_Passage provided_
################

Sacramento’s COVID small business loans struggled to reach underserved neighborhoods

Last summer, Sarom Doeuk was one of thousands of small business owners who received a modest loan from the city, but she almost missed out on the pandemic relief money.

“I didn’t know about it either, one of the customers told me,” said Doeuk, the Cambodian owner of Sarom’s Southern Kitchen. “I was surprised when he told me, and I thought he was just joking around, but he told me just go to the (city) website. ... I didn’t know about this (loan) but definitely helped.”

Small businesses like Doeuk’s — located in an under resourced neighborhood in Old North Sacramento and owned by a person of color — are exactly the sort the city hoped to target in a planned $10 million loan program last summer. But chambers of commerce representing Sacramento’s diverse corridors worry Doeuk’s near-miss reflects a similar scenario countless eligible small businesses experienced.

################

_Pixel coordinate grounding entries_
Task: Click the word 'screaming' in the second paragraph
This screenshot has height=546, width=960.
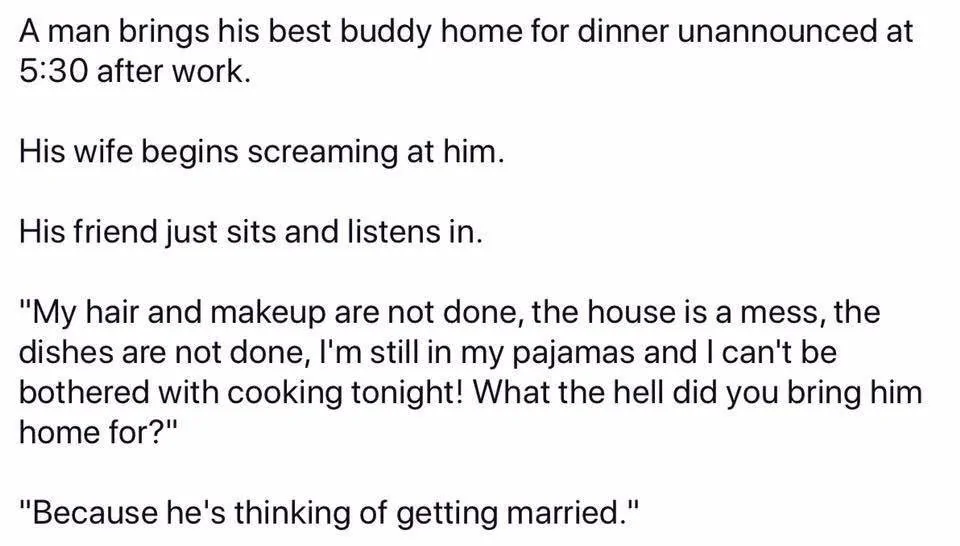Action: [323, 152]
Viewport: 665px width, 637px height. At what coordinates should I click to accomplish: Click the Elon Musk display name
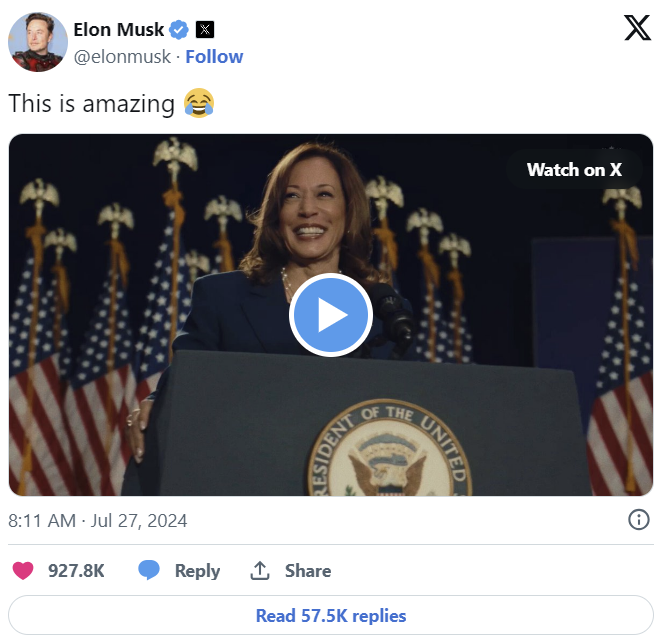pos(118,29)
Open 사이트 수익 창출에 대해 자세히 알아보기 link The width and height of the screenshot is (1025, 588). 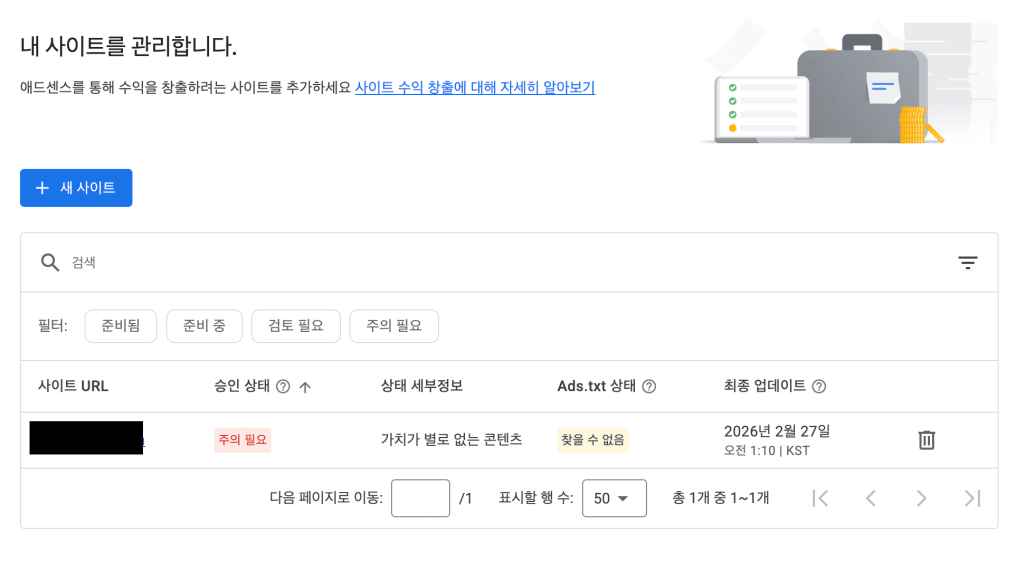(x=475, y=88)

################

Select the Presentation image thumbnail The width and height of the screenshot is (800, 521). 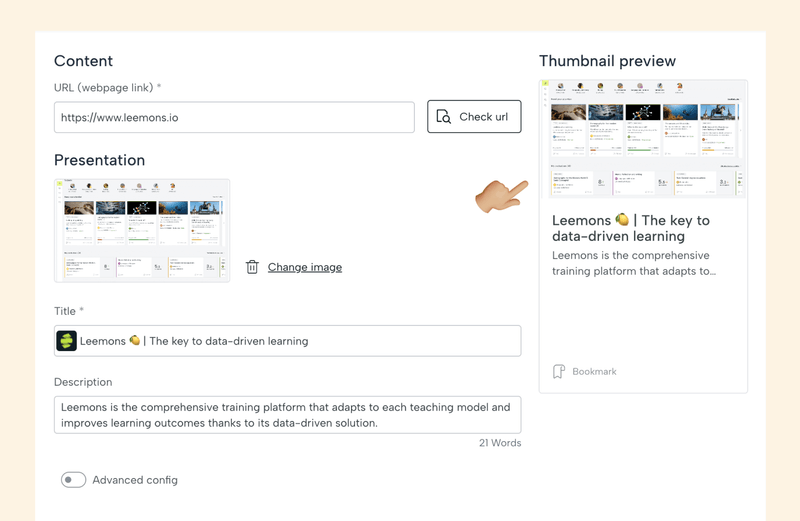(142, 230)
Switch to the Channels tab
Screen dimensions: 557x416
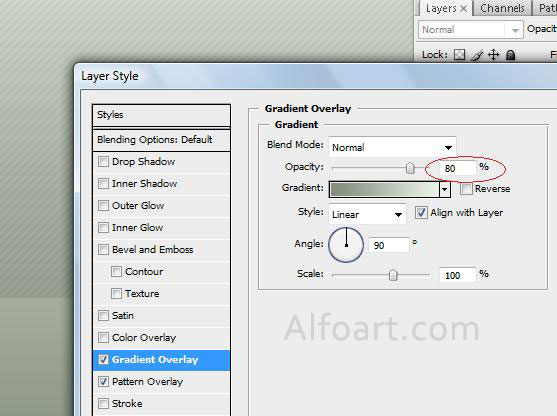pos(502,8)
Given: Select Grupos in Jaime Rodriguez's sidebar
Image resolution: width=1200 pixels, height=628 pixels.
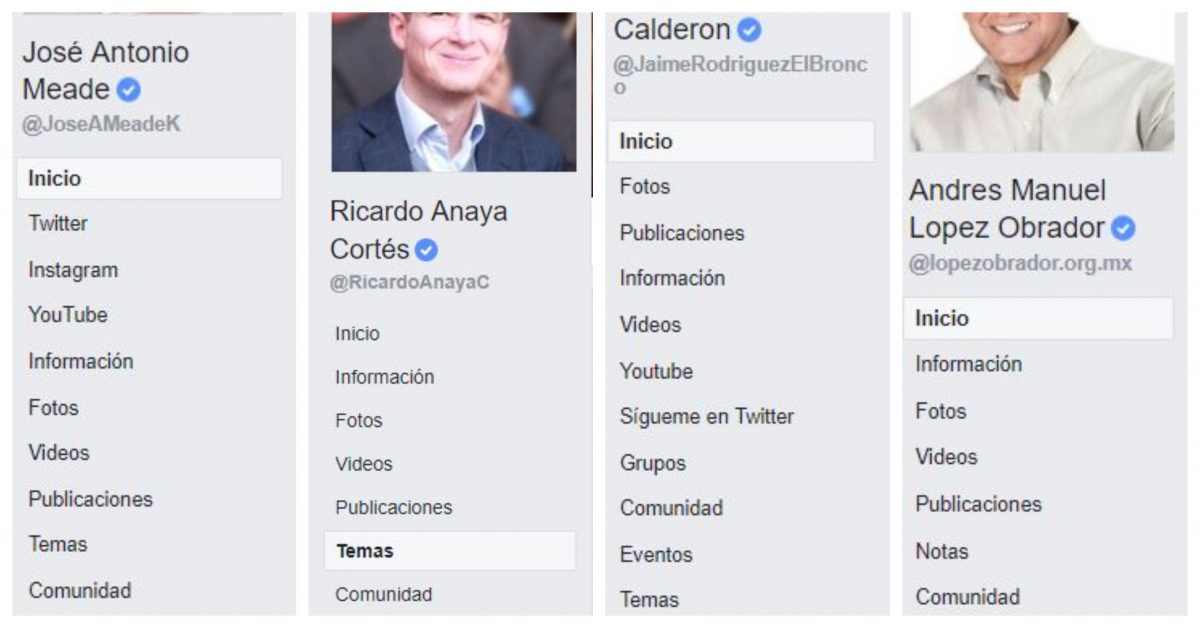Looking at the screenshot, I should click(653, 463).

################

_What is needed_
Answer these questions from the passage about Sacramento's COVID small business loans:
(a) Who told Sarom Doeuk about the loan?
(b) In what neighborhood is her business located?
(c) How much money was the city's planned loan program?
Answer using only the passage about Sacramento's COVID loans.

_Reply to the task_
(a) One of her customers
(b) Old North Sacramento
(c) $10 million